Ne discende, conclusivamente, che la richiesta scritta di cui all'art. 328, comma secondo, cod. pen., assume la natura e la funzione tipica della diffida ad adempiere, dovendo la stessa essere rivolta a sollecitare il compimento dell'atto o l'esposizione delle ragioni che lo impediscono, con il logico corollario che il reato si "consuma" quando, in presenza di tale presupposto, sia decorso il termine di trenta giorni senza che l'atto richiesto sia stato compiuto, o senza che il mancato compimento sia stato giustificato (Sez. 6, 15 gennaio 2014 - 20 gennaio 2014, n. 2331).
Con riferimento ai su indicati motivi di doglianza, pertanto, la decisione impugnata ha fatto buon governo delle regole stabilite da questa Suprema Corte, ritenendo la condotta in contestazione idonea ad integrare gli estremi del reato omissivo sul pacifico rilievo, in punto di fatto, che la lettera di diffida e messa in mora del 21 aprile 2008, nonostante fosse direttamente rivolta al Sindaco, era stata da questi inoltrata, il successivo 30 aprile 2008, al responsabile del Servizio urbanistico tecnico, con l'esplicito "invito a darne immediato riscontro e relativa comunicazione al sottoscritto", così ponendolo in condizione di conoscere l'oggetto dell'incarico da adempiere, a lui affidato nella rispettiva qualità.
3. Fondato, di contro, deve ritenersi il secondo motivo di doglianza, là dove i Giudici di merito non hanno adeguatamente affrontato e risolto, in punto di fatto, un aspetto decisivo ai fini della configurazione della responsabilità penale, atteso che già in sede di gravame (v. pag. 5 della memoria difensiva in data 22 ottobre 2014) era stato posto in dubbio il connesso profilo inerente l'accertamento della effettiva riconducibilità dei comportamento omissivo alla persona dell'imputato, con riferimento alla necessaria verifica della sua formale condizione soggettiva di responsabile del servizio tecnico comunale al momento della ricezione della diffida da parte dei Sindaco, con le relative implicazioni in tema di competenza a provvedere sull'oggetto della richiesta inoltrata al dirigente di quell'Ufficio.

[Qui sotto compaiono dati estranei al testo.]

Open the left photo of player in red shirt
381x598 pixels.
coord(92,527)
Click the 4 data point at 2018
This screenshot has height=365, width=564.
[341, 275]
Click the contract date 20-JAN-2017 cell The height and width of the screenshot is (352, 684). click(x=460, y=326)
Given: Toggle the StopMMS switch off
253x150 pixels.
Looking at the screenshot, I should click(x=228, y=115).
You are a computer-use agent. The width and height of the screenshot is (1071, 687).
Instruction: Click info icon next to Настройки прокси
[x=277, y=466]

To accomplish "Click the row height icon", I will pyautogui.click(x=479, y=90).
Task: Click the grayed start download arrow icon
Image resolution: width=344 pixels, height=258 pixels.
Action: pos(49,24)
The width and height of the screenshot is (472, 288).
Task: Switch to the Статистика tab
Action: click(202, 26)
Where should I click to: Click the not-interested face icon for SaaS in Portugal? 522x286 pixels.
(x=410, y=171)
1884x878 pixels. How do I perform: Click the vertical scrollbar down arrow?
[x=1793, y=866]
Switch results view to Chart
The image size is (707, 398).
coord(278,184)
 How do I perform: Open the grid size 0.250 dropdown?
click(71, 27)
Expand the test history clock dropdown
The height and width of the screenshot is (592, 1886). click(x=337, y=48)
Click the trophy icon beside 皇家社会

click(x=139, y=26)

Su tali punti, specificamente contestati in sede di gravame, non emerge dalla motivazione della decisione impugnata una precisa ed argomentata risposta a confutazione delle censure mosse dalla difesa.
4. Sulla base delle su esposte considerazioni, conclusivamente, la sentenza impugnata va annullata con rinvio alla Corte d'appello di Reggio Calabria, affinché provveda, alla stregua delle regole di giudizio affermate, a colmare le su indicate lacune, uniformandosi al quadro dei principii in questa Sede stabiliti.

P.Q.M.

Annulla la sentenza impugnata e rinvia per nuovo giudizio alla Corte d'Appello di Reggio Calabria.